The government programme aims to reduce the gap to a maximum of 15 percent. However Anja Lahermaa, a lawyer from the STTK, says this goal is unlikely to be met under the present economic conditions.
"The wage gap has been closing very slowly, and it’s not given that this will continue,” Lahermaa says.
The gender pay gap in Finland is slightly worse than the European average, which stands at 17.5 percent.
“The wage gap is a stain on Finland's reputation,” says Outi Viitamaa-Tervonen from the Ministry of Social Affairs at Health, who leads the government’s and labour confederations’ equal pay project.
Tervonen offers several reasons for the differences in pay.
“There are fewer women in leadership positions, while the responsibility for childcare is distributed unevenly in families,” she explains. “Within sectors, women work in positions that are lower paid than men’s. Women’s work is appreciated less.”

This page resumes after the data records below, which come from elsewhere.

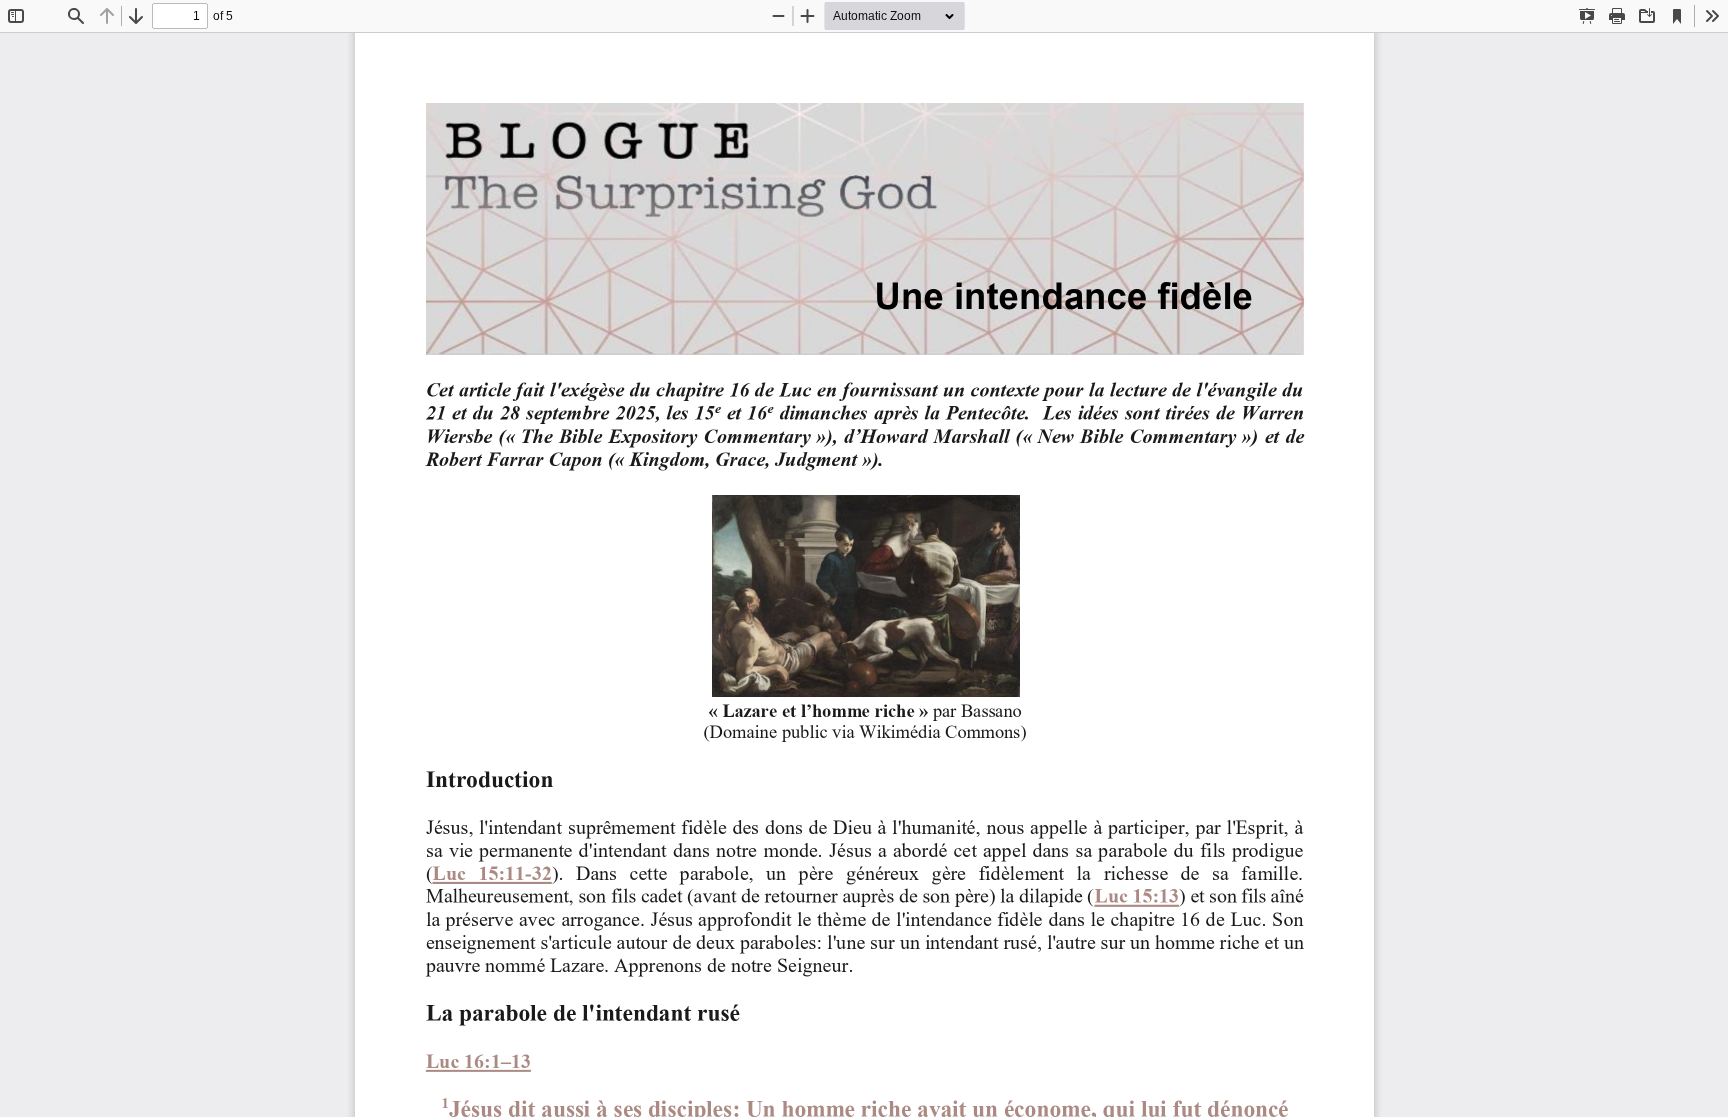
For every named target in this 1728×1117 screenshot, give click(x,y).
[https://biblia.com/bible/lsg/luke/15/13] (1136, 895)
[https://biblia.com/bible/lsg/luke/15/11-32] (491, 872)
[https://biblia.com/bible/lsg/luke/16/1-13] (478, 1060)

This does not mean that women are paid less than men for carrying out exactly the same tasks. Rather, jobs in female-heavy sectors tend to draw lower salaries than jobs in industries dominated by men. In the same field, jobs usually held by women pay less than ones typically held by men.
According to Lahermaa, the problem is rooted so deeply that it’s difficult to make a change. She says that solving it requires cooperation between the government, the labour confederations, the trade unions and employers.
To help remedy the situation, Lahermaa stresses the importance of including additional paternity leave in the national framework deal on wage and conditions.